店員のマスク着用告知から生き残るガソリンスタンドを考える

経営の姿勢

 新型コロナウイルスの影響によりマスクが品薄となっています。街中や電車内を見回しても、マスクの装着率は上がっている印象です。

 そんな中、地元百貨店の入り口に冒頭の張り紙がありました。販売員がマスクを着用した接客に関しては賛否両論ありますが、この百貨店では、販売員のマスク着用を認めており、それは顧客にも販売員にもメリットがあることを述べています。

 このような説明があれば、販売員のマスク着用に否定的な顧客も、少しはその感情が和らぐでしょう。

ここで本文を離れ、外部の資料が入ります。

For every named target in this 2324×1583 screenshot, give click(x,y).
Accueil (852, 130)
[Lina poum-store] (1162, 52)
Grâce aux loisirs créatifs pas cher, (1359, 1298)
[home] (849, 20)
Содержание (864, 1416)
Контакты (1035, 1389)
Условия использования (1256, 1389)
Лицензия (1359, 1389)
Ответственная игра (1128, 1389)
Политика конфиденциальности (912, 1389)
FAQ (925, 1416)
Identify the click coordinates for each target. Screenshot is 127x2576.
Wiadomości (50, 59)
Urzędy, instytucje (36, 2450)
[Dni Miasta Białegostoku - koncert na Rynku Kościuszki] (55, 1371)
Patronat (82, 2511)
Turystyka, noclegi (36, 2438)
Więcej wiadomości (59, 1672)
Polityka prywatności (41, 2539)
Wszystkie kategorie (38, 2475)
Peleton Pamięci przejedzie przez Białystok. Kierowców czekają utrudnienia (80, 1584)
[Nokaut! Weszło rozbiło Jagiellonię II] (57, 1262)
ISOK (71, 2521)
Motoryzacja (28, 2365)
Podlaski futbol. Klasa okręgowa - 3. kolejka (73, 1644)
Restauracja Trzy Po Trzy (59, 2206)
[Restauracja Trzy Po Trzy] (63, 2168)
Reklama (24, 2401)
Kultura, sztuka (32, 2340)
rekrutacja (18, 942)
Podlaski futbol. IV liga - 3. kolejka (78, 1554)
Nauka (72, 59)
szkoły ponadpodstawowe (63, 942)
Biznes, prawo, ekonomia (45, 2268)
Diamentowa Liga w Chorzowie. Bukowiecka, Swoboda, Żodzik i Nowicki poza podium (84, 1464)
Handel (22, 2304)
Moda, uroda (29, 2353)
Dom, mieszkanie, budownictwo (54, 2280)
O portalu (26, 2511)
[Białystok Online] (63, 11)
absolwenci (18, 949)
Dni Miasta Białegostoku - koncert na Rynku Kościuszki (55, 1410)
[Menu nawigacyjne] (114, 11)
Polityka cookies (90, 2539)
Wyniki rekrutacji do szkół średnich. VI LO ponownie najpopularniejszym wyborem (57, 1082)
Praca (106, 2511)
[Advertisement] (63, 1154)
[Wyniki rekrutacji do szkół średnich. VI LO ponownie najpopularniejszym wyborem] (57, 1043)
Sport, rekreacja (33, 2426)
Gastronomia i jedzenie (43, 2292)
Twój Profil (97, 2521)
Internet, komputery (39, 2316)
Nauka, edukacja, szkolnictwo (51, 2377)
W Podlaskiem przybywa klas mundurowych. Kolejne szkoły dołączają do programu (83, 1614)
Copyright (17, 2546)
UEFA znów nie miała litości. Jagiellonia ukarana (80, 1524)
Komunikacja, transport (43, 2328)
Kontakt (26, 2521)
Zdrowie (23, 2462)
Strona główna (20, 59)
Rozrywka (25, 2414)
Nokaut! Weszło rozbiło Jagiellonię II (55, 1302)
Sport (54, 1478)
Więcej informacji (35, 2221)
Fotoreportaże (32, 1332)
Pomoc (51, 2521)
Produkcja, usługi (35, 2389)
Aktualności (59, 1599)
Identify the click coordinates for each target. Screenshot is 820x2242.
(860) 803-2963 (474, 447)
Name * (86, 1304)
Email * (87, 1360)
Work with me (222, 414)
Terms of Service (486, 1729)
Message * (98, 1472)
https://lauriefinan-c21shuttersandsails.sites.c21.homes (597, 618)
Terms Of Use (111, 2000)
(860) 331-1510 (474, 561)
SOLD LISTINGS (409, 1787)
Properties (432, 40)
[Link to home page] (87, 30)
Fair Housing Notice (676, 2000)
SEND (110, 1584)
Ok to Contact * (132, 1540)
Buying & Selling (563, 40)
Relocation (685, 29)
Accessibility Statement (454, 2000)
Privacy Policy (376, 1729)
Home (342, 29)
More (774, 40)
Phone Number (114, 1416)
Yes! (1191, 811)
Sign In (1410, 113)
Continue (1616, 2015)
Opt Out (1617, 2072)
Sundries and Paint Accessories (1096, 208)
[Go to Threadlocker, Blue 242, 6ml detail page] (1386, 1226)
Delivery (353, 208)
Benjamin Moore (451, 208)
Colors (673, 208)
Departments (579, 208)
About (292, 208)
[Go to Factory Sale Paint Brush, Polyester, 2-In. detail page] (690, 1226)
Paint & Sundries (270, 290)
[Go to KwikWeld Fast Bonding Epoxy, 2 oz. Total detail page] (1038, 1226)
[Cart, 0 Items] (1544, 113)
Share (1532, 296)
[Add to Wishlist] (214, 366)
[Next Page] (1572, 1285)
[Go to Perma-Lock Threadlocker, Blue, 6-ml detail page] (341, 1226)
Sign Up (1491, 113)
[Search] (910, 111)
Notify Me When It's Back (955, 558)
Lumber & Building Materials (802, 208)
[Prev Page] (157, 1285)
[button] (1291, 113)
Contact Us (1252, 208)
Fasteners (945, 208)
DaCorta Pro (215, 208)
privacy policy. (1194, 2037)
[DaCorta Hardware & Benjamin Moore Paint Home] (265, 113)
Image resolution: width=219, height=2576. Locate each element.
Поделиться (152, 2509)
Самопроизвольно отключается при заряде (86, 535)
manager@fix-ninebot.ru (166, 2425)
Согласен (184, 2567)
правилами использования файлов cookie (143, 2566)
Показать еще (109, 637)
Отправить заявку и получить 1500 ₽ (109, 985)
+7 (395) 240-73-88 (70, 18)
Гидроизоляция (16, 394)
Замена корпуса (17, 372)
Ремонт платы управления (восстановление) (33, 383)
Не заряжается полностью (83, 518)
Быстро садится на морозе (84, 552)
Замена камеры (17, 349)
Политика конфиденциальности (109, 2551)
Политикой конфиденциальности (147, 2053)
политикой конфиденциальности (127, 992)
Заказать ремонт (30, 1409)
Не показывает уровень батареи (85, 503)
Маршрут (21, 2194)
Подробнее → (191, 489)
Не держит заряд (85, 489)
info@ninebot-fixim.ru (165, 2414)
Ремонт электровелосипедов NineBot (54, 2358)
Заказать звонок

ガソリンスタンドにおいても、花粉の時期に花粉症のスタッフがマスクを着用して接客するべきか否かは議論になりがちです。なお、このテーマについては以下のコラムを参考にして下さい。
 もしガソリンスタンドで接客時のマスク着用が禁止されたら…
 ガソリンスタンドでマスクをしたまま接客するのは失礼なのか

 この百貨店は、しっかりとした説明を行って顧客の理解を求めていますが、今回のコラムでは「販売時の説明」という観点から生き残るガソリンスタンドを考えていきます。

押し売りされたと感じる理由

 ガソリンスタンドで押し売りされたという苦情は結構多いわけですが、なぜそのような苦情が多いかというと、交換する必要性とその価格にきちんとした説明がないことが挙げられます。無論、そのような説明がなくても顧客が納得して購入する場合もあります。販売員との関係性が構築されている場合です。

 よって、関係性が構築されていないうちは、なぜ交換しなければいけないのか、なぜその価格なのかをしっかり説明する必要があります。以下でそれぞれの説明の仕方を見ていきます。

交換の必要性に関する説明方法

 ガソリンスタンドのスタッフが持つ車の知識と、ユーザーが持つそれを比較すれば、一般にはスタッフが持つ知識の方が豊富なはずです。例えば、あるスタッフがエンジンオイル交換の必要性を説いたとして、その必要性がイマイチ腑に落ちないのは、顧客が車両やエンジンの構造を理解していないことが大きな要因として考えられます。

 ある店舗では、車両のエンジン内部が分かるスケルトンの模型を説明に使っていました。口頭だけの説明は、聴覚にしか働きかけていません。視覚にも働きかけることで理解は深まりやすくなりますので、このような模型の他にポスターなどを活用して、構造を理解していただいた上で、交換の必要性を説明するべきでしょう。

価格に関する説明方法

 エンジンオイル交換の必要性にご納得いただき、交換作業に応じていただいても価格が高すぎると感じた場合、顧客は押し売りされたと感じます。

 よって、まずは全部でいくらかかるのか、そして、なぜその価格なのかという説明が必要です。多くの場合、競合他社との比較で価格を設定しているはずですから、他店の価格に基づく相場をお伝えする必要があります。競合店の価格一覧表を作成することも一考です。

 そして、きちんとした説明や接客態度があれば、相場より多少高くても交換に応じていただけるのではないでしょうか。

 また、卸価格表を見せて、これに○円の利益を乗せているとオープンにしてしまうことも一考です。私はガソリンスタンド運営会社に勤務し、現場で店長をしていた頃に、タイヤ販売ではこの手法を使っていました。これが成功する理由は、隠し事をしないという情報開示の姿勢だと感じています。

 今回のコラムでは、店員のマスク着用告知から生き残るガソリンスタンドの条件として、しっかりとした説明が重要であること、説明するべき内容は、交換の必要性と価格設定の根拠であることを述べました。販売における説明をしっかり行って顧客の支持を得ていきましょう。